Quant à sa géographie, elle plaide pour un dialogue avec les autres monuments de la ville, au premier rang desquels la cathédrale, ainsi que sur une continuité paysagère exceptionnelle entre le jardin d’Argentré et le parc de l’abbaye.
L’idée de l’association des amis de l’abbaye Saint-Martin s’appuie sur ces légitimités spécifiques. Très naturellement, émerge l’idée de créer un lieu de transmission des savoirs intellectuels, manuels et artistiques sans aucune césure ni aucune hiérarchie entre ces trois dimensions de l’expression humaine.

Outre son histoire propre et sa valeur intrinsèque d’abbaye, Saint-Martin de Sées dispose d’atouts très spécifiques qui octroient une forte légitimité au projet :

La cathédrale de Sées, chef d’œuvre du gothique rayonnant, est le résultat de la rencontre des savoir-faire des charpentiers de marine normands et des bâtisseurs médiévaux qui arrivaient avec l’expérience des chantiers d’autres cathédrales, comme Paris, Chartres ou Amiens. L’homogénéité de l’ensemble architectural et l’absence de labyrinthe à Notre-Dame de Sées tendrait à montrer que l’art de la construction, à la façon d’un chemin spirituel, terminait là une forme de complétude.

La cathédrale en images dans les spectacles Musilumières

À Sées, exista pendant près d’un siècle (à partir de 1835) une école artisanique qui plongeait ses racines dans les cours gratuits de dessin que prodiguait Victor Ruprich-Robert, architecte restaurateur de la cathédrale et dessinateur spécialisé dans les ornements sculptés. Son président le plus connu est Auguste Mottin, sculpteur sur bois et sur pierre, dont les œuvres ornent encore de nombreux monuments, parmi lesquels se distingue le fronton de l’entrée de l’abbaye Saint-Martin.

Biographie illustrée de Ruprich-Robert

Au hameau de Saint-Cénery-près-Sées, est né en 1755 Nicolas-Jacques Conté, dans une famille de paysans et rien ne le prédestinait à devenir peintre, physicien, inventeur et aérostier, si ce n’est son sens de l’observation et sa curiosité éclectique. Responsable de la logistique au cours de l’expédition d’Égypte, co-fondateur du Conservatoire des Arts et métiers, membre éminent de la Société d’encouragement de l’industrie nationale, cet homme qui vécût le demi-siècle entre les Lumières et le Premier empire n’est connu que pour son invention de la mine de crayon à la dureté modulable, alors qu’il conçût et réalisa de nombreuses machines et procédés qu’il souhaita verser immédiatement dans le domaine public.

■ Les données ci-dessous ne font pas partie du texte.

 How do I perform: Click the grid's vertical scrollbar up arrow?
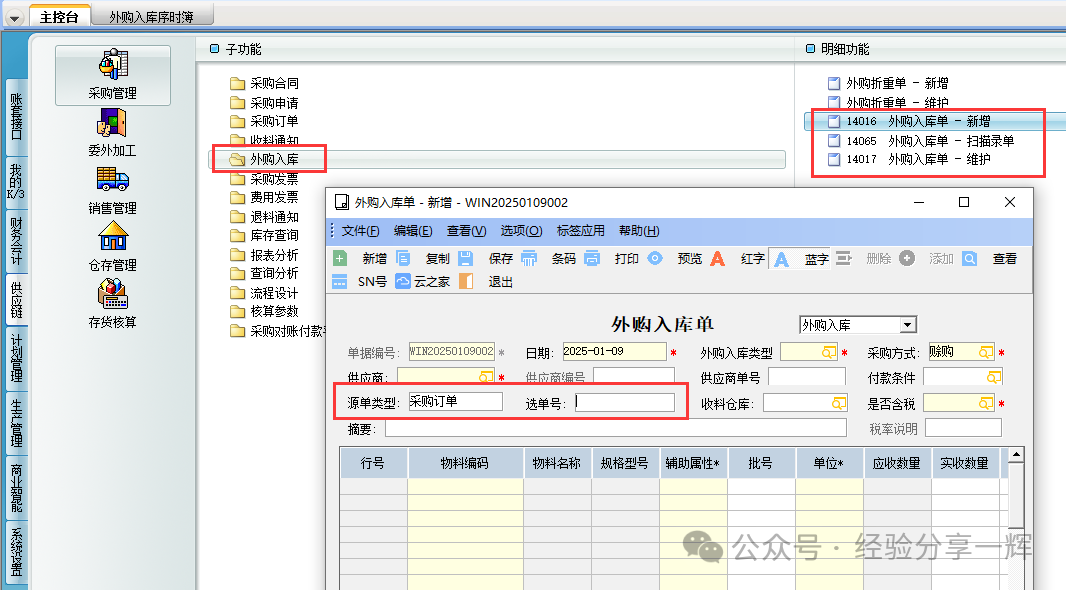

« À l’ombre des Lumières », biographie romancée

L’abbaye Saint-Martin de Sées fut un haut-lieu intellectuel et spirituel de rayonnement européen aux XIe et XIIe siècles, notamment par les productions de son scriptorium. Les manuscrits enluminés qui nous restent, la « bible de Sées » du XIe, présentée comme un chef d’œuvre au Concile de Trente et un missel du XIVe siècle en témoignent. On venait d’Espagne, d’Italie et d’Angleterre pour se former à Sées. Les moines avaient de plus déployé des techniques d’assèchement de marais, de canalisation de l’eau pour la force hydraulique, de bâti (architecture, taille de pierre, maçonnerie…), de maraîchage, de productions piscicoles… qui leur permettaient une vie autonome basée sur les savoir-faire pratiques les plus novateurs.

Un manuscrit de la BNF, consultable sur le site Gallica

La rosace de tilleuls représente un ensemble remarquable qui donne à la nature une place particulière dans cette abbaye. Son origine est inconnue bien que relativement récente puisque nous disposons des plans des jardins de l’abbaye au XVIIIe siècle et elle n’y figure pas. On suppose qu’elle a été plantée par François Richard-Lenoir, au début du XIXe siècle, afin d’éviter le découpage du site. Elle ressemble à une roue de l’année celtique (deux solstices, deux équinoxes et quatre saisons), tout en faisant écho aux deux rosaces exceptionnelles de la cathédrale de Sées. L’arbre en tant qu’architecture vivante y est mis en valeur de façon très emblématique.